A quoi peut-on s’attendre en guise de changement, de progrès dans un pays martyrisé, violé et outragé maintes fois sinon un autre outrage ou une autre tyrannie. Un bruit effrayant court que le pur sucre de système Bouteflika DRS, Chakib Khalil, convoite la présidence. Interrogé par le journal Ennahar proche du pouvoir, l’intéressé se montre intéressé.  Le cow-boy comme successeur d’un président zombie serait le bouquet final de la guerre des clans. L’histoire des généraux devait finir dans la casse et dans le fracas. Les plus pessimistes des analystes n’avaient pas prévu ce scénario catastrophe. Ils n’en reviennent pas encore comme ils n’ont toujours pas avalé la dissolution du DRS et la chute brutale de son totem. Ils en tremblent. Les généraux Bentalha, eux dont le cœur d’acier ne connaît pas de pitié, retiennent leur souffle.

Un vent de panique se lève. Une grande fleur, la black Baccara, entend-on ici et là, dont chacun des pétales veloutés dégage une odeur de scandale méphitique, s’ouvre doucement sous nos yeux et déploie majestueusement sa corolle si grande qu’elle couvre l’étendue du grand pays. Dans ce décor cafardeux, à peine imaginable, au centre de la fleur, qui ainsi s’épanouit, un homme, le plus sale de tous, le plus haï, se dresse après être resté longtemps tapi dans l’ombre, hors des frontières, en fuite comme une vermine. Il se révèle dans la tenue d’Adam, ouvre grand ses bras, et dit : « Peuple ! je serais votre prochain président, voyez mon programme comme il est solide! Il vient du Maryland et la zaouia de sidi-Abbaz l’a béni et vous le recommande».

Loin des allégories, aujourd’hui, l’heure de la gloire a peut-être sonné pour l’ex-ministre de l’Énergie.  Une opportunité exceptionnelle, une brèche inespérée dans le système, une passerelle pour le grand retour, le pactole, la vengeance et l’apothéose. Quel retournement de situation et quelle ironie du sort! Rab Edayer, hier un dieu sur ses grands chevaux, aujourd’hui un paria dans ses petits souliers, avait imposé Ahmed Ouyahia, le grand valet de la sécurité, au premier gouvernement de Bouteflika ; un journaliste avait alors raconté que cette nomination fut reçue par le président comme un phallus du chef du DRS dans ses plates-bandes. Aujourd’hui, Bouteflika, du bas de sa santé chancelante, lui rend goulûment la monnaie de sa pièce. La choix du clan pour Chekib Khelil serait motivé par une double mission, l’une stratégique et l’autre hautement symbolique.

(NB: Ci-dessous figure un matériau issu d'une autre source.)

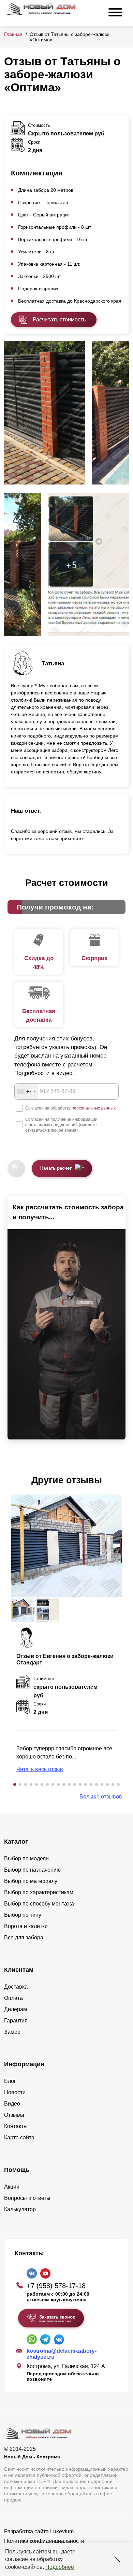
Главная (13, 34)
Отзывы (14, 2115)
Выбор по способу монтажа (39, 1904)
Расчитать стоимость (59, 319)
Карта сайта (19, 2137)
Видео (12, 2104)
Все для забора (23, 1937)
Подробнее (59, 2567)
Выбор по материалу (30, 1881)
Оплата (13, 1998)
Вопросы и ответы (27, 2198)
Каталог (16, 1841)
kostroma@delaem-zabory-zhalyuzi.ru (62, 2354)
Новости (15, 2092)
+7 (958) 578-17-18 (56, 2285)
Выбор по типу (22, 1915)
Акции (11, 2187)
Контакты (16, 2126)
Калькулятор (20, 2209)
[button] (14, 1784)
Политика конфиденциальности (44, 2541)
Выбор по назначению (32, 1870)
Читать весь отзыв (39, 1769)
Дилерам (15, 2009)
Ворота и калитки (26, 1926)
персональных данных (94, 1108)
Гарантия (16, 2020)
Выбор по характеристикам (38, 1892)
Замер (12, 2032)
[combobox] (26, 1091)
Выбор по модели (26, 1858)
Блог (10, 2081)
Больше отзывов (100, 1797)
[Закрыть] (117, 2559)
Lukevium (62, 2531)
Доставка (16, 1987)
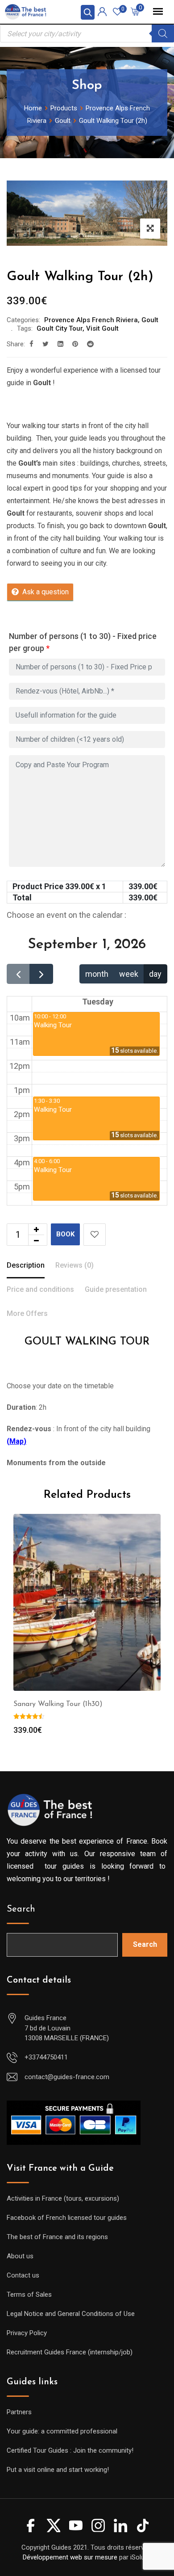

Comme complice dans les grands scandales financiers, il offre l’avantage de fournir un bouclier contre les poursuites ultérieurs et comme ennemi tant décrié par l’ex-DRS, il est parfait pour incarner le bras d’honneur de Bouteflika pour Rab Edzayer.

Chekib Khelil présidentiable?! Renversant. N’avait pas tort celui qui avait proclamé que l’espace et le temps avaient sur le mot trahison des influences diverses. En Algérie cette sentence est plus vraie qu’ailleurs. Il y existe plusieurs cas spectaculaires : Abdelaziz Bouteflika, les généraux dafistes… et maintenant Chekib Khelil. Dans les bas-fonds crasseux c’est la liesse ; entre deux gorgées de piquettes, les laissés-pour-compte de concert avec les enterrés sans noms chantent : « Je veux que Dieu les châtie sous mes yeux. » Il y a des morts qui apprécient, des disparus qui sourient. Et puis quoi ? L’Algérie est un monde de silence et de lâcheté. Khelil ou un autre, après tout ce n’est que justice, depuis Abane et Melouza en passant par les Bentalha, le pays aux mille et une invasions n’a toujours pas compris ce qui fait la force d’un peuple, n’a pas soldé son compte avec l’histoire et reconnu ses torts, il a alors le président qu’il mérite. Ainsi soit-il.

La liberté tant espérée, l’esprit de justice et toutes les valeurs qui fondent les grandes nations n’arrivent pas d’un coup. Pendant la sale guerre, le pays des martyrs et des sacrifices avait touché le fond : c’était les généraux sanguinaires et tortionnaires, par la suite, Bouteflika et ses ministres pourris et grands dilapidateurs devant l’Éternel ont hérité l’arrogance et l’impunité, demain ce sera d’autres vauriens moins voraces, etc. Comme au retour des plongées dans les eaux profondes, l’Algérie doit passer par des paliers successifs, pour remonter la pente et émerger des miasmes laissés par Nezzar, Mediène, Belkhir, Touati et cie. Il faudra du temps pour les oublier et tourner la page de leurs suppôts qui, orphelins, entretiennent leur mythe et prient pour le retour de leur démon – Les jérémiades de Salima Tlemçani et Louisa Hanoun, inconsolables, crèvent le cœur… Du temps encore pour apprendre les rudiments du courage pour qu’une autre génération de journalistes, d’intellectuels, de politiciens… qui ne coltinent pas dans leur conscience des morts et des complicités inavouables, de renouer avec la noblesse et la décence.

Il y a du chemin à faire et du pain sur la planche, mais en attendant le lointain parfum de la dignité, la classe politique pusillanime et les médias vénaux, sinon à la mémoire courte, qui aujourd’hui s’offusquent devant les tartufferies des Al-Bouteflika doivent composer avec le nouveau nectar du système Bouteflika-DRS. Quant au général Mediène et ses faucons dégriffés et émasculés pour de bon, eux dont on dit qu’ils vivent ces présomptions avérées comme une profonde humiliation, qu’ils boivent le calice jusqu’à la lie, qu’ils trempent leur amertume dans l’alcool ou dans madame courage ils en ont certainement gardé en réserve, et quand ils auront bu l’humiliation jusqu’à la dernière goûte, qu’ils aillent au diable vauvert. Quand on jette durant des lustres les bases d’un système inique, quand dans tous les rouages de l’État on sème  incompétence, larbins et mauvaises graines, quand à coup de terreur et de fraudes électorales on s’ingénie à plomber la vie politique, il serait malséant de geindre comme des fillettes au moment de la récolte.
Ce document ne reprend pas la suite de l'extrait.